What this task involves: Taking the line with "上一篇 (319, 705)" as the start, reproduce every line until the records end, exactly and with nothing added.

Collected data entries
^^^^^^^^

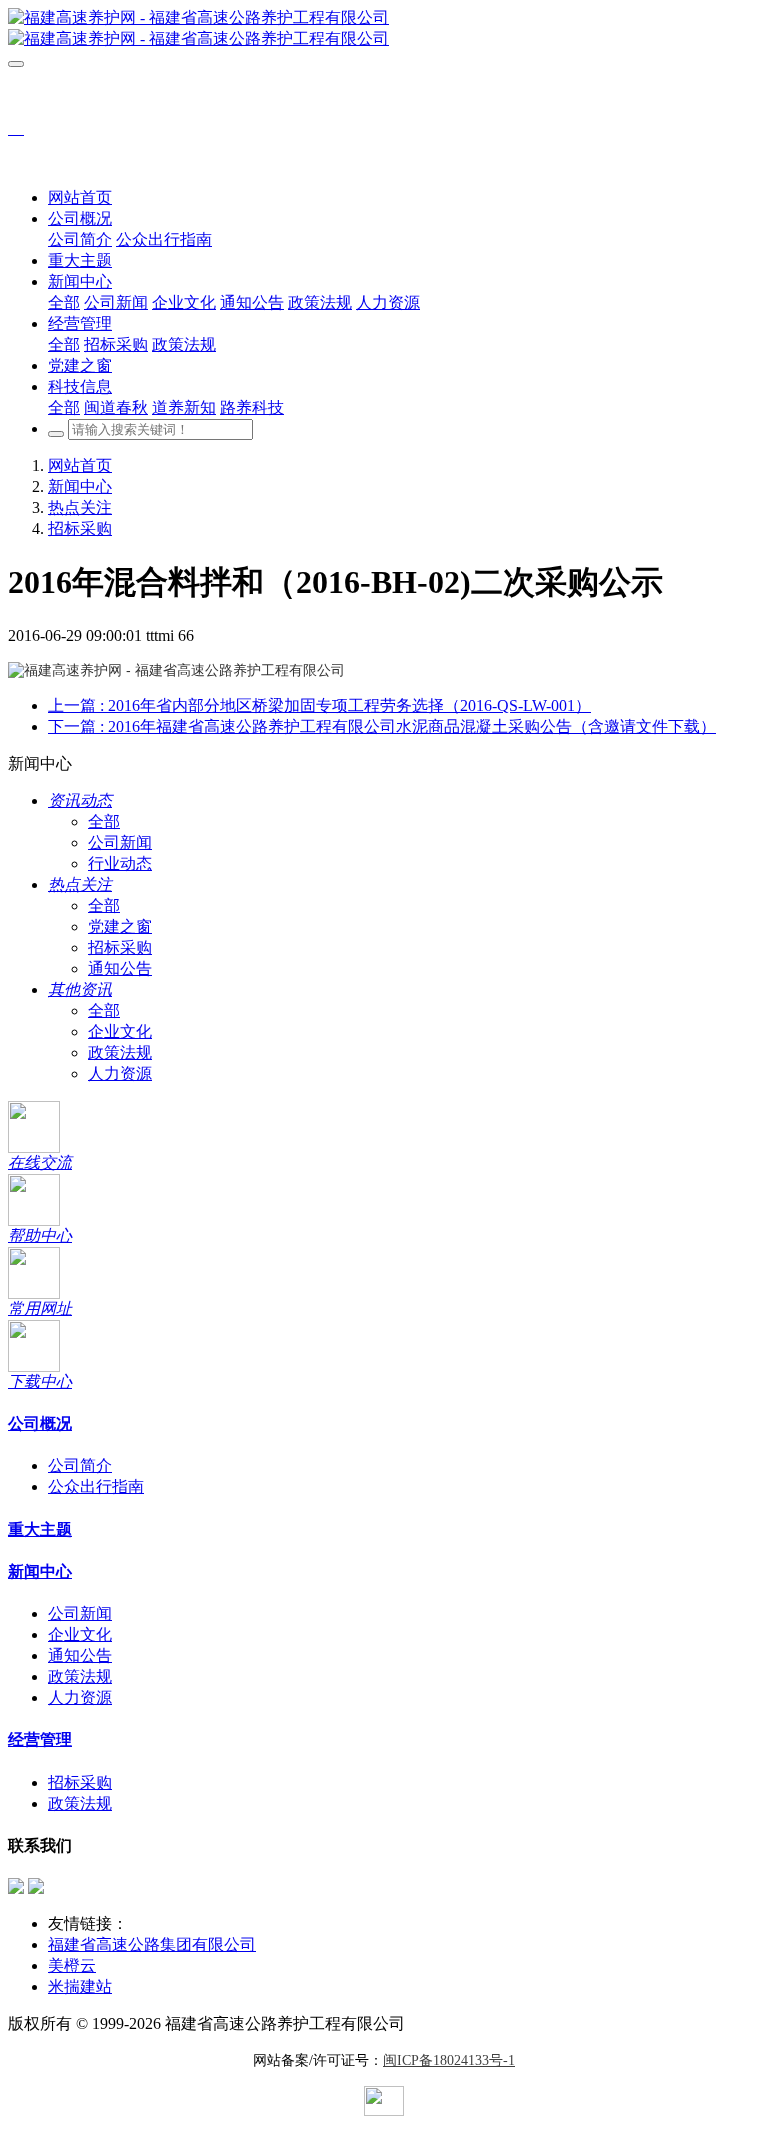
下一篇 (382, 726)
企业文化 (120, 1031)
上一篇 (319, 705)
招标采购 (80, 528)
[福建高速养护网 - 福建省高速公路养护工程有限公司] (384, 29)
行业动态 (120, 863)
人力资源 (120, 1073)
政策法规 (120, 1052)
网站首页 (80, 197)
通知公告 (120, 968)
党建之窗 (120, 926)
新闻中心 (80, 486)
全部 (64, 302)
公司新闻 (120, 842)
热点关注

^^^^^^^^

Your response:
上一篇 (319, 705)
招标采购 (80, 528)
[福建高速养护网 - 福建省高速公路养护工程有限公司] (384, 29)
行业动态 (120, 863)
人力资源 (120, 1073)
政策法规 (120, 1052)
网站首页 (80, 197)
通知公告 (120, 968)
党建之窗 (120, 926)
新闻中心 (80, 486)
全部 (64, 302)
公司新闻 (120, 842)
热点关注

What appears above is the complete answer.